Formally expressed, descriptive statistics is the branch of statistics that focuses on the systematic collection, organization, summarization, and presentation of data with the primary objective of elucidating its main characteristics. This process involves employing various techniques and methods to distill large datasets into more manageable and interpretable forms, allowing researchers and analysts to gain insights into the underlying patterns and structures within the data.
In less rigid terms, we can consider descriptive statistics akin to taking a comprehensive photograph of our data. This metaphorical snapshot provides an indicative image of the data’s characteristics, enabling us to understand how the information is structured, how it varies across different dimensions, and whether it exhibits any discernible trends or patterns. By utilizing various statistical measures and visual representations, descriptive statistics offers a multi-faceted view of the data, highlighting key features such as central tendencies, dispersion, and distribution shapes.

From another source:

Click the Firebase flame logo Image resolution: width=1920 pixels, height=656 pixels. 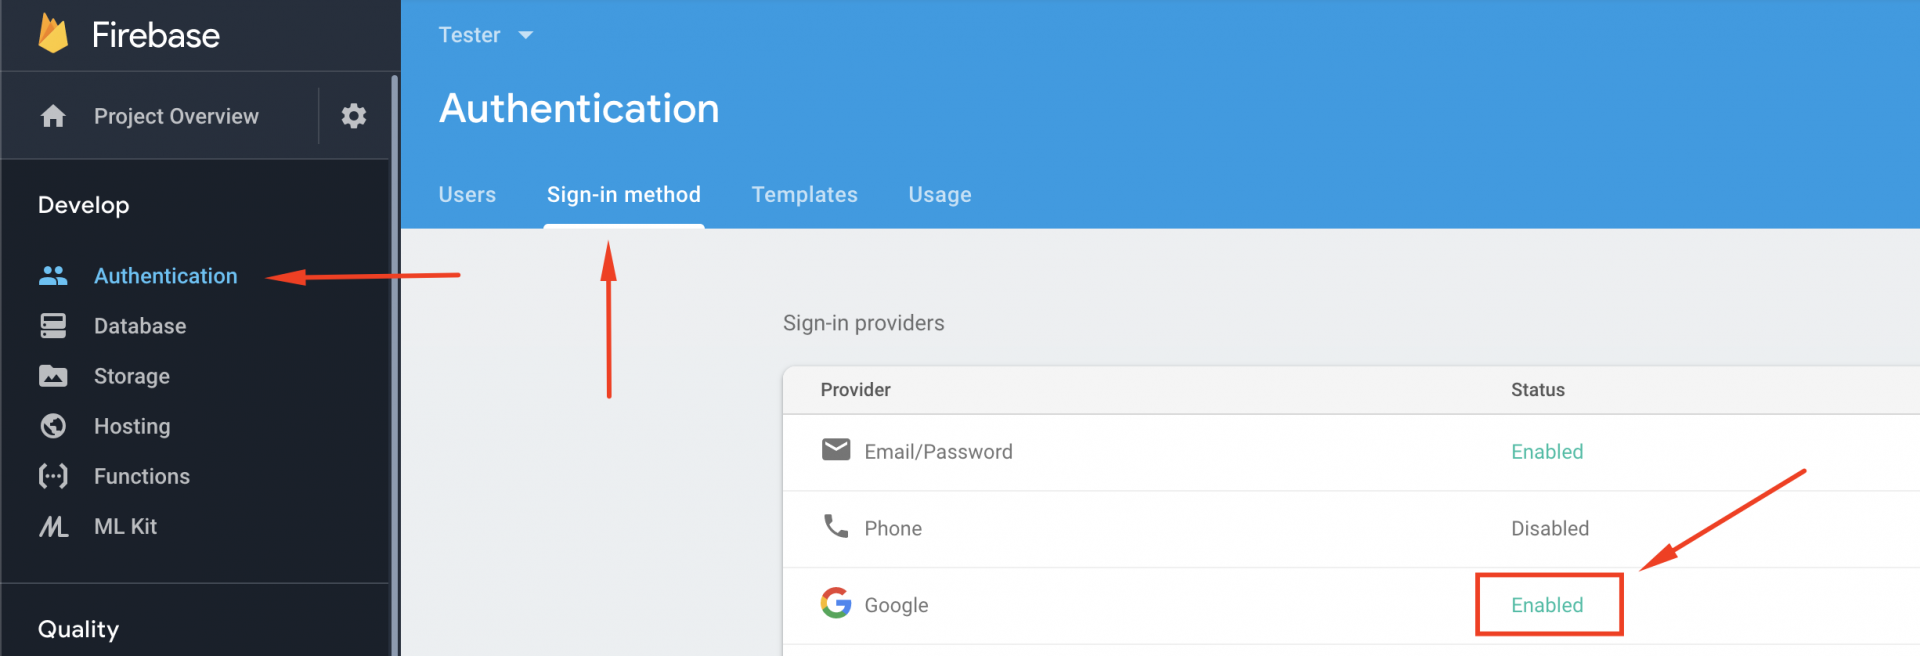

Unlike its counterpart, inferential statistics, descriptive statistics confines itself to describing the reality of the data at hand and does not venture beyond their mere description. It focuses on summarizing and presenting the information within a specific dataset without attempting to draw broader conclusions or make predictions about larger populations. In contrast, inferential statistics builds upon the foundation laid by descriptive statistics, leveraging the insights gained to make predictions, draw conclusions about wider populations, and inform decision-making processes. While descriptive statistics provides the essential groundwork for understanding data, inferential statistics extends this knowledge to address more complex questions and support evidence-based decision-making in various fields.
When summarizing data, descriptive statistics employs measures that can be categorized into three main groups:
- Measures of central tendency (e.g., mean, median, mode)

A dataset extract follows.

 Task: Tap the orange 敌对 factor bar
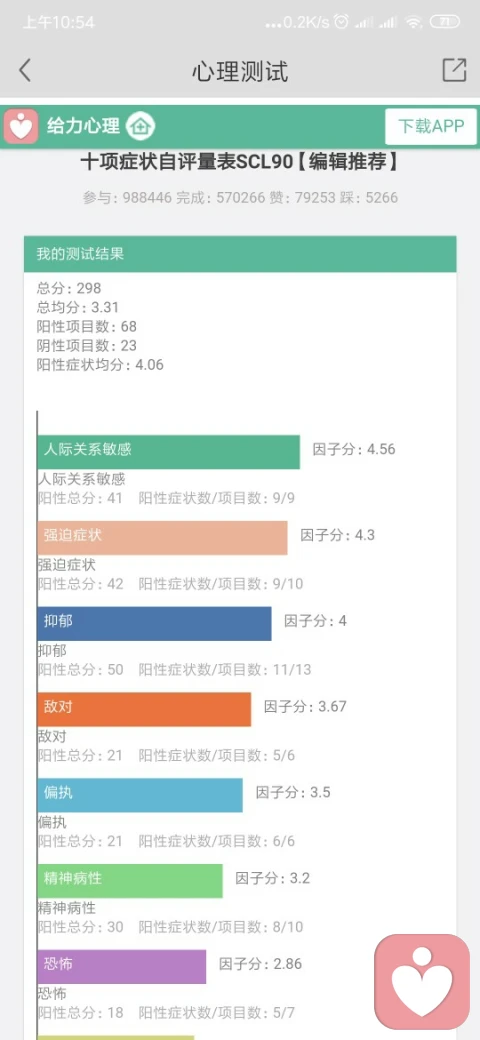pyautogui.click(x=145, y=709)
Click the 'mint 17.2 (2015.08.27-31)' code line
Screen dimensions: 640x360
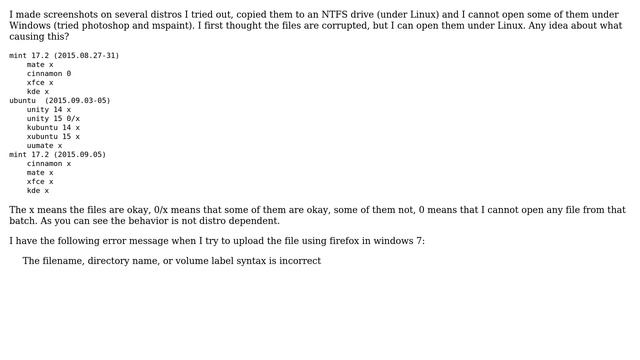[64, 56]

- Measures of variability (e.g., range, variance, standard deviation)
- Measures of shape (e.g., skewness, kurtosis)
Additionally, quartiles and percentiles are often used to provide a more detailed description of data distribution.
Measures of central tendency
Measures of central tendency offer insights into the central, “typical” value of a dataset. These measures are primarily represented by the mean, median, and mode.
Mean
The mean is the arithmetic average of a dataset, calculated by summing all values and dividing by the total number of values.
This is the definition of the arithmetic mean. However, there are other types of means used in specific contexts:
- Geometric mean: the nth root of the product of n values, primarily used in finance.
- Harmonic mean: the reciprocal of the arithmetic mean of the reciprocals of the values, often used for calculating average speeds.
- Weighted mean: assigns a weight to each value, allowing modification of individual values’ influence on the final result.
- Quadratic mean (or root mean square): the square root of the arithmetic mean of squared values, commonly used in physics and engineering.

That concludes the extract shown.